【重要判例】個人タクシー事件/最判昭46.10.28
今回は、事業免許申請の許否手続において抽象的な免許要件を定めていれば足りるか?行政庁は申請人に主張・立証の機会を与える必要があるのか?が問われた「個人タクシー事件」について紹介したいと思います。
個人タクシー事件の内容
Aさんは、陸運局長Bさんに対して、一般乗用旅客自動車運送事業(個人タクシー)免許申請を行なったが、道路運送法6条1項3号〜5号の用件に該当しないことを理由に申請が却下された。

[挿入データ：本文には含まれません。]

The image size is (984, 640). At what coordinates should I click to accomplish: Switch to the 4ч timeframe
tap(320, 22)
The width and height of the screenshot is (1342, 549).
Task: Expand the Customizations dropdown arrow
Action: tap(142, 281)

これに対し、Aさんは陸運局側はあらかじめ審査基準を定めてその内容を申請人に告知することにより申請人に主張と証拠提出の機会を与えるのべきにもかかわらず、それがなされないまま申請を却下したのは、職業選択の自由にかかわる法的利益を侵害するものであり違法であり違法であると主張し、Aさんは申請却下処分の取消しを求めて出訴した。
個人タクシー事件の争点
①個人タクシー事業の免許申請の許否手続において抽象的な免許要件を定めていれば足りるか?
②申請人に主張・立証の機会を与える必要があるのか?
判決のポイント
①抽象的な免許基準だけでは足りず、具体化した審査基準を設定しなければならない。
②申請人に主張・立証の機会を与える必要がある。
個人タクシー事業免許が個人の職業選択の自由に関わりを有すことと、道路運送法の規定を合わせ考えれば、多数のもののうちから少数特定の者を具体的個別的事実関係に基づき行政庁の判断を疑うことが客観的にもっともと認められるような不公正な手続きをとってはならず、法律上の抽象的な免許基準を具体化した審査基準を設定し、基準を適用する上で必要とされる事項について、申請人に主張と証拠の提出の機会を与えなければならない。